The NIH has promised to clarify its policy in a document soon, but this has not yet been published, and the COGR says that the agency should delay its October deadline until the concerns have been resolved. The NIH says that it remains committed to its timetable.

The rule change is in line with a report published last year by the US National Research Council, part of the National Academies, which argued that stronger community standards for sharing were needed. “The NIH are moving in the right direction,” says Thomas Cech, president of the Howard Hughes Medical Institute in Chevy Chase, Maryland, and chairman of the committee that produced the sharing report.

Balancing act

Observers, however, point out that there is an inherent tension between the NIH, which seeks to maximize the impact of the research it supports, and the universities, which are entitled to patent and profit from inventions made with government funds. In some cases, such as that of frequently requested reagents, it may be in all parties' interests to license the materials to companies that supply them to other researchers.
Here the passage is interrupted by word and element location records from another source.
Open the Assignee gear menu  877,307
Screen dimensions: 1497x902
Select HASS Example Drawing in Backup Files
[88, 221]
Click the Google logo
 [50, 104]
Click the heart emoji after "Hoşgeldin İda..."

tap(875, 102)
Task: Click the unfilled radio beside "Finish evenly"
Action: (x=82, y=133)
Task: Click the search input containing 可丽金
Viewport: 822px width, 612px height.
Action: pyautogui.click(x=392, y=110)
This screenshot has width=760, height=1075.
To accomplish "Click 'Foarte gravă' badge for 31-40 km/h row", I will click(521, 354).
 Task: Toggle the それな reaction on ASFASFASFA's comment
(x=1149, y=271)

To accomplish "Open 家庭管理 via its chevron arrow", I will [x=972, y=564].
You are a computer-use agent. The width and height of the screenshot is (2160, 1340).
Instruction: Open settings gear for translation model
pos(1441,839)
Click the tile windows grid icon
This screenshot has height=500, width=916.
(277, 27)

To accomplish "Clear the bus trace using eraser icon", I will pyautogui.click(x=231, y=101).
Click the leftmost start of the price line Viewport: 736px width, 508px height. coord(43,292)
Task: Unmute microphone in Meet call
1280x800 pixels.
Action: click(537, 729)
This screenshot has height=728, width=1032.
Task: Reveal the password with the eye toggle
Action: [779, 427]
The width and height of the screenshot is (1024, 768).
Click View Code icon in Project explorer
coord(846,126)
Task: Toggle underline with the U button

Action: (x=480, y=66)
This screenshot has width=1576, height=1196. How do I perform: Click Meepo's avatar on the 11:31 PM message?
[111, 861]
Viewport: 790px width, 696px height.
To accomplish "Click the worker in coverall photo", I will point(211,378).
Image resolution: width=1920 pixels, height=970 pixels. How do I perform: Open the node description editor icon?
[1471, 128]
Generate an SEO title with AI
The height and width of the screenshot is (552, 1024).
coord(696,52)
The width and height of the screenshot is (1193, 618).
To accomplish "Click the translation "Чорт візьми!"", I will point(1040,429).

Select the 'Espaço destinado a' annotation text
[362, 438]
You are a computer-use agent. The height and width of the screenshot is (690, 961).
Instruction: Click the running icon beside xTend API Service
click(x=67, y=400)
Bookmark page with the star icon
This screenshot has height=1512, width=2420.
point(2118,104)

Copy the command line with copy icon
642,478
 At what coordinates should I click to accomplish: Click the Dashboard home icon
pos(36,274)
Under the new policy, NIH reviewers will then have to consider the terms under which materials will be available and determine whether the price is fair.

Licensing decisions are normally the responsibility of universities rather than individual researchers, and the NIH policy statement also warns that institutions will be held accountable for the sharing behaviour of their investigators. The risk of losing NIH funding represents a considerable threat, but proponents of the policy see this as a last resort. “We will use discretion,” says Norka Ruiz Bravo, deputy director for extramural research at the agency. “We don't want to use a hammer to swat flies.”